One of the things that I found surprising was the mention of soldaderas, women who participated in the conflict and formed part of the Mexican military. Before I wrote the book, I used to think that soldaderas only existed during the Mexican Revolution. When I started researching, I found out that there were Mexican women in every war that Mexico fought. Ximena is not the kind of soldadera that's fighting on the battlefield, I made her a nurse. When I was researching I learned about the women who were there as nurses, cooks, and helpers, and they followed the men from battlefield to battlefield. They all came—pregnant women, women with children, wives, mothers, sisters, daughters. They were all following their men, and that was not common in the US Army. There the women didn't follow the men into battle the way that the Mexican women did.
The medicine the nurses provide seems to be sophisticated in terms of the knowledge of how to apply nature to healing.
I enjoyed writing that part about Ximena and how she applies all of the herbs and medicinal plants that she uses to heal. It fits in so nicely into the plot because Santa Anna had an amputated leg that suffered from chronic infections. It allowed me to bring in this historical detail about Santa Anna's amputated leg into the story and use it as a plot device to bring Ximena and Santa Anna together. I really enjoyed finding ways to connect real history with my imagination. I liked the challenge of how to fit my plot into the historical timeline.
Yes, I mean that one moment when he takes off the leg and she has to heal him. You feel like you're a fly on the wall watching this whole moment turn out. Their relationship is very complicated because he's kind of creepy, but he's also very elegant. He's not a caricature.

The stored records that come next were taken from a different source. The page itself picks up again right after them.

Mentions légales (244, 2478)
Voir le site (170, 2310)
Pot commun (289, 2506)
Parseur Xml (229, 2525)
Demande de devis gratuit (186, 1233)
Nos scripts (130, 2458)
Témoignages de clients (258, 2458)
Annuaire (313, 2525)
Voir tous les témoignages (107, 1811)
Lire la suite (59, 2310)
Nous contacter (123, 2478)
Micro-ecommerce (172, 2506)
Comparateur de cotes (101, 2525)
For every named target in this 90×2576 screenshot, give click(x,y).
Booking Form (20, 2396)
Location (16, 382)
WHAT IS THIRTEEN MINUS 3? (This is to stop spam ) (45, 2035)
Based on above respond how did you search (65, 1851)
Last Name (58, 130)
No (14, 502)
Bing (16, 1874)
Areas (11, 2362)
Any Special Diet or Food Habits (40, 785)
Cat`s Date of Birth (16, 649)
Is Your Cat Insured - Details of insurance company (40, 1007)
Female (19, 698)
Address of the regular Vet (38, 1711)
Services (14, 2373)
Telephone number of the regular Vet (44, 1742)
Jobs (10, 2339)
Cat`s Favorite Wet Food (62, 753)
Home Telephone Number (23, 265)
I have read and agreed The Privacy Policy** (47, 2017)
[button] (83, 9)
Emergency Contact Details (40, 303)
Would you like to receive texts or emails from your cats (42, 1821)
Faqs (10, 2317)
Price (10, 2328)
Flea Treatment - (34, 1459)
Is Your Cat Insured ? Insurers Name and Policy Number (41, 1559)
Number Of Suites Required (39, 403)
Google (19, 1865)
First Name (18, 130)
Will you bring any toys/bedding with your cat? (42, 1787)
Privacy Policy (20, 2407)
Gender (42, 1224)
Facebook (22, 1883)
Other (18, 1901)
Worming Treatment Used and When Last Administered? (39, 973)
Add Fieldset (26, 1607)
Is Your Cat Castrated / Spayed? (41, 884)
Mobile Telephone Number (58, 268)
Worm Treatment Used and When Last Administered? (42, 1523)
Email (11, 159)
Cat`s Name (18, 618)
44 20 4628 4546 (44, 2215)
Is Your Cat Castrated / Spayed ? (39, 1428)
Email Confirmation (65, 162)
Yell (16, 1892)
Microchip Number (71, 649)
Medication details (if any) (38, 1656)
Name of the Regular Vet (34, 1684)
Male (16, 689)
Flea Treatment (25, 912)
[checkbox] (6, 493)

When I try to imagine my book as a movie, I picture Pedro Pascal playing Santa Anna!
That would be awesome. That would be great.
That's my dream, because I think that Pedro Pascal could really capture the complexity of Santa Anna, being creepy, but also charismatic and regal, eloquent and cruel. I think he could capture all those contradictions.
Yeah, I agree. Well, let's put that out into the universe.
Oh, my God! That's great!
We'll put it out there.
Light a candle.
We are going to light a candle for that one. I've taken a lot of your time. Any advice that you have for up-and-coming writers?
Yes, don't give up.
Okay, that's good.
Don't give up. You have to fight for it, and the more you fight for it the more the universe will align itself and make it happen. But the important thing is not to give up. Also, don't be afraid to ask for help. Nobody ever gets successful on their own. We all have help.
Yeah, we all need each other. That's true. Okay, well, Reyna Grande, thank you so much. It has been such a privilege.
Thank you, Rey.
Rey M. Rodríguez is a writer, advocate, and attorney. He lives in Pasadena, California. He is working on a novel set in Mexico City and a non-fiction history of a prominent nonprofit in East LA. He has attended the Yale Writers' Workshop multiple times and Palabras de Pueblo workshop once. He also participates in Story Studio's Novel in a Year Program. He is a first-year fiction creative writing student at the Institute for American Indian Arts' MFA Program. This fall his poetry will be published in Huizache. His other interviews and book reviews are at La Bloga, the world's longest-established Chicana-Chicano, Latina-Latino literary blog, Chapter House's Storyteller’s Blog, IAIA's literary journal, Pleiades Magazine, and Los Angeles Review.